OpenAI maintains dedicated cybersecurity monitoring, detects and blocks suspicious activities, and prepares additional mitigations as capabilities evolve. Although GPT-5.1-Codex-Max is the most capable cybersecurity model deployed so far, under their internal framework it doesn't reach the High category — so extra safeguards are being strengthened.
Important: treat the agent as an extra reviewer, not a replacement for human judgment. Check terminal logs, tool calls and test results before applying changes to production.
Impact for developers and companies
OpenAI reports that internally 95% of their engineers use Codex weekly and that adoption increases pull request delivery pace by about 70% for those who use it. The better token efficiency and the ability to keep working over long periods make complex tasks more manageable and more economical.

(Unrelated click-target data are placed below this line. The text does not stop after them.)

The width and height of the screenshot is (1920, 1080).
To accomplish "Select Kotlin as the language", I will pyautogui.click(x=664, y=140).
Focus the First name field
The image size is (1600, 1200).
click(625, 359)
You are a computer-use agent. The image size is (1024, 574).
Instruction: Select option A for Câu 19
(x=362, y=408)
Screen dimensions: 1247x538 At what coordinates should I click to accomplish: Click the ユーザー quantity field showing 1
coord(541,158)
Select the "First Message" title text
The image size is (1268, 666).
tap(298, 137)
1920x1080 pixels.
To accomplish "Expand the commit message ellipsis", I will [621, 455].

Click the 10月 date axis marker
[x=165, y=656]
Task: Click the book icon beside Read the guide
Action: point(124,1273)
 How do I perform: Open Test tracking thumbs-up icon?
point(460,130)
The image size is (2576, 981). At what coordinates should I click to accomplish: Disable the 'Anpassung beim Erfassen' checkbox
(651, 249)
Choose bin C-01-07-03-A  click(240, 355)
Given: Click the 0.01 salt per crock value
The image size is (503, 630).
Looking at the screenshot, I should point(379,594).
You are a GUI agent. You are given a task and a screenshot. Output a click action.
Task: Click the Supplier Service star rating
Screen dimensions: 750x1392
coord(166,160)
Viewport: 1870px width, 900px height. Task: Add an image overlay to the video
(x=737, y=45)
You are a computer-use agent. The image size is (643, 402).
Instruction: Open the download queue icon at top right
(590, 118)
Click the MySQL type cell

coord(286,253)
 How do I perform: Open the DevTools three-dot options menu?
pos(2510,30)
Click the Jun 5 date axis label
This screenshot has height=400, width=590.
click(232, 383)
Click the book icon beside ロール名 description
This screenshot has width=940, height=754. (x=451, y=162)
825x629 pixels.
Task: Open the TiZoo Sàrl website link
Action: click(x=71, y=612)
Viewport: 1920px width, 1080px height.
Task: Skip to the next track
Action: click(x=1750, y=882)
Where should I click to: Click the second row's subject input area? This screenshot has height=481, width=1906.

If you're a developer, think of GPT-5.1-Codex-Max as a partner that holds long contexts, suggests global refactors and automates iterations — but one that needs human supervision before production deploys.
Practical reflection
Is it worth trying now? If you work on large projects, refactors or automations that today break due to context limits, yes. If your priority is privacy or you have flows that depend on a restricted network, keep the sandbox settings and audit the agent's outputs.
The arrival of GPT-5.1-Codex-Max is a clear step toward AI tools that can collaborate for hours on real problems. Will you give it a place in your workflow to speed up refactors and reviews, or use it only as an occasional assistant? Either way, remember to supervise and validate before you deploy.